Extrait du texte
Fiscalité des sociétés

Rognures

d'Lëtzebuerger Land vom 11.10.2007

Le projet de budget 2008 a été crocheté sur fonds de crise financière.Les déboires du marché immobilier américain péseront évidemmentsur la croissance de la zone euro et coûteront aussi des points à l’économie luxembourgeoise dont 40 pour cent de la valeur ajoutée dépend du secteur financier directement et indirectement. En 2008, le taux de croissance attendu n’est plus que de 4,5 pour cent et non de cinq comme les prévisions du Statec d’août dernier le prévoyaient. Mercredi, le service national de statistiques a d’ailleurs revu ses estimations de croissance pour le quatrième trimestre 2006 (+5,2 pour cent en glissement annuel contre 6,1 p.c. initialement programmés) et pour le premier trimestre 2007 (+4,7 au lieu de 6,2 p.c.). Le second trimestre sera marqué par une hausse de 5,3 p.c. du PIB, selon la première estimation du Statec. 

Les effets de la crise des subprimes ne se feront sentir qu’au troisième trimestre 2007. Et encore faudra-t-il attendre la publication des résultats des banques pour en connaître le véritable impact. Comme prévu, les priorités du gouvernement Juncker ont été entièrement focalisées sur la fiscalité des ménages avec un allègement de la facture des impôts sur le revenu et un bonus pour enfant à charge financé par la caisse d’allocations familiales.

Votre objectif
Poursuivez l'article consacré au projet de budget luxembourgeois pour 2008 à la suite de sa dernière phrase.

Données brutes
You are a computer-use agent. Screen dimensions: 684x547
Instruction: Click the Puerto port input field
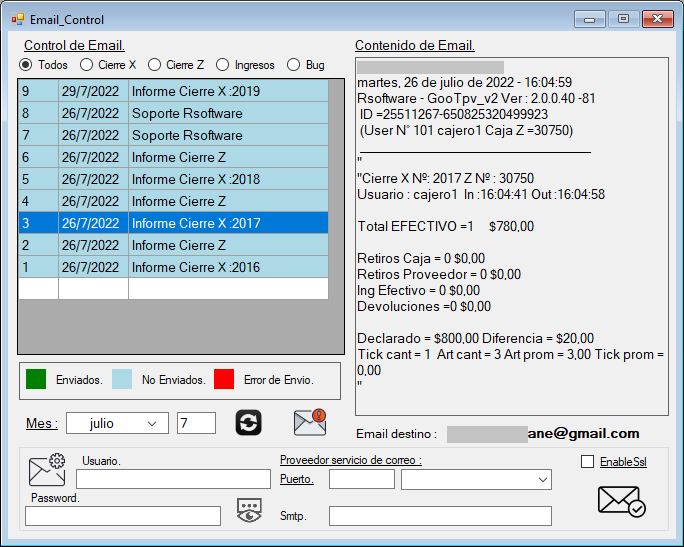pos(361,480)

* * *

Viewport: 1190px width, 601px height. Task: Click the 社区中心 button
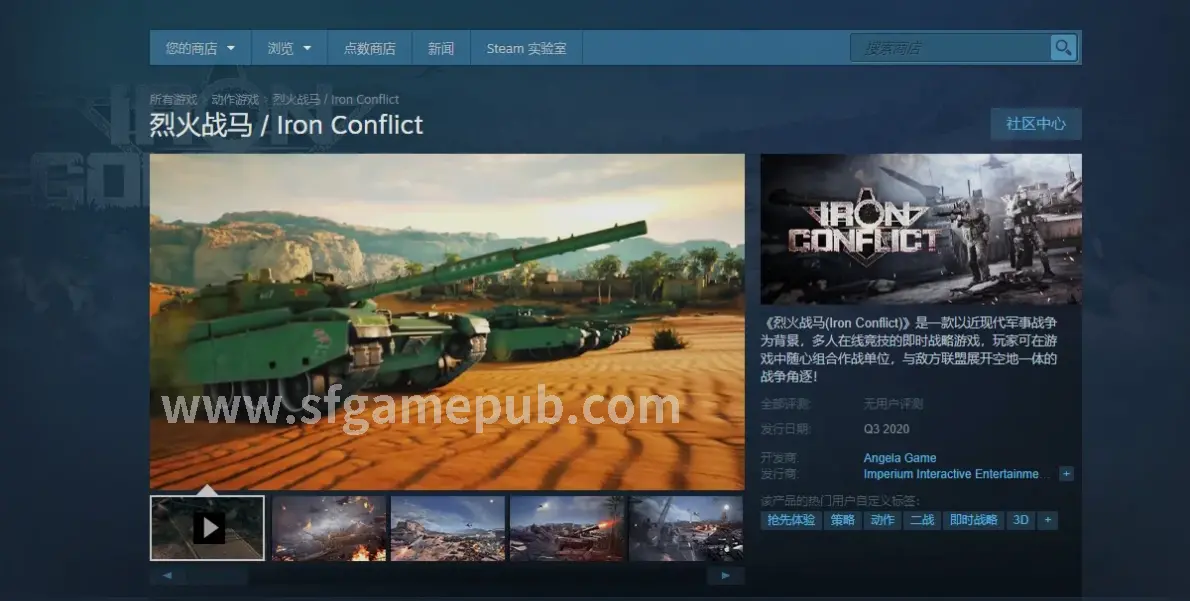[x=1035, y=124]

---

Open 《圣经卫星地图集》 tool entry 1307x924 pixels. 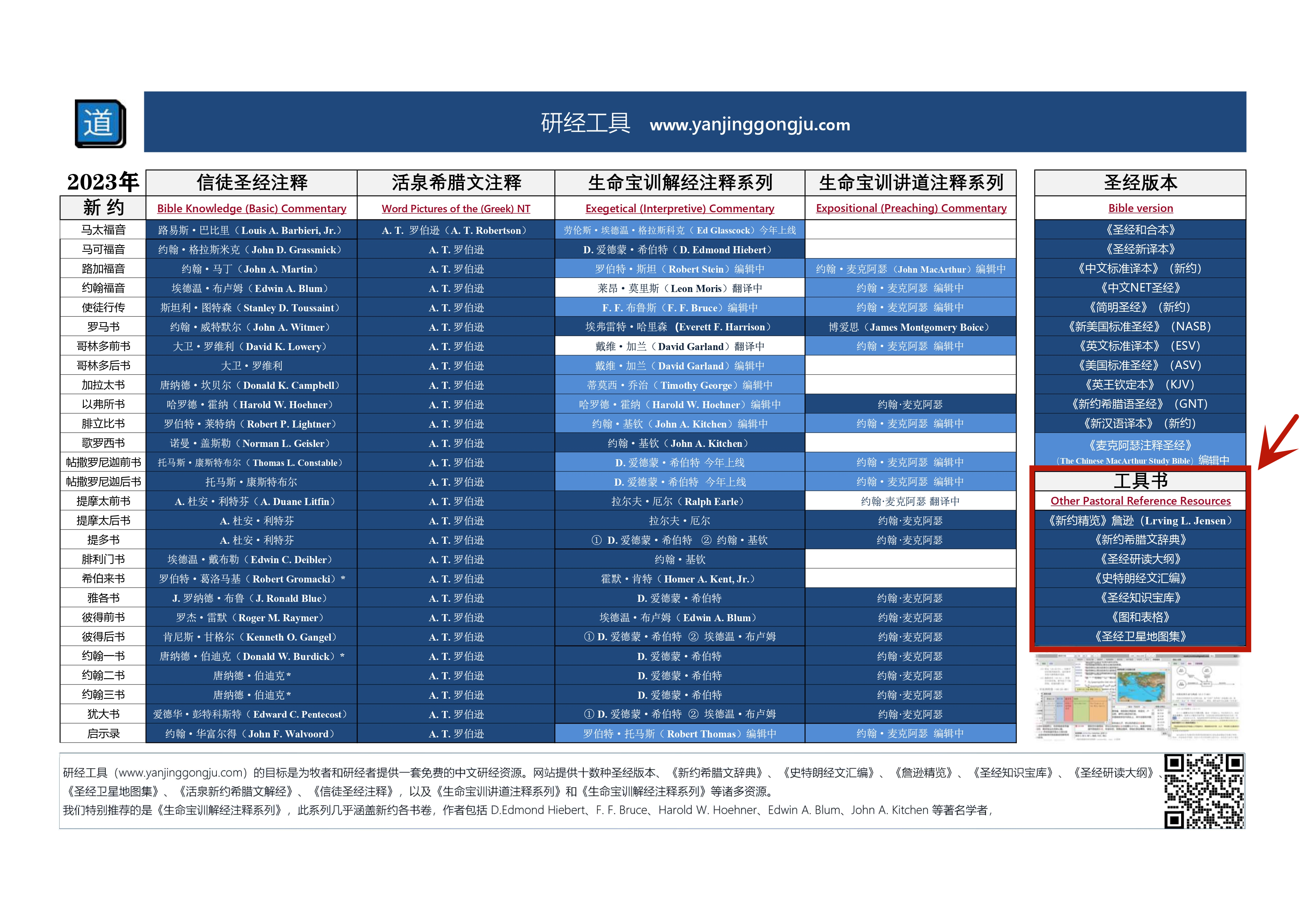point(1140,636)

Résultat obtenu
Les ménages sont les enfants gâtés du projet de budget 2008.À côté, les entreprises passent presque pour les rejeton oubliés.Le projet de budget 2008 prévoit bien une limitation du droit d’apport à 0,5 pour cent en 2008 au lieu du taux d’un pour cent qui frappe actuellement le rassemblement de capitaux. On cherchera vainement d’autres cadeaux. La suppression du droit d’apport, appelée de ses voeux par la Commission européenne, est désormais un acquis. Cet impôt jugé « antiéconomique » par les milieux financiers sera supprimé en 2010 « de manière à répondre aux impératifs de la stratégie de Lisbonne ». Le gouvernement n’a pas fourni d’autres détails sur la manière dont il compte s’y prendre pour en arriver là.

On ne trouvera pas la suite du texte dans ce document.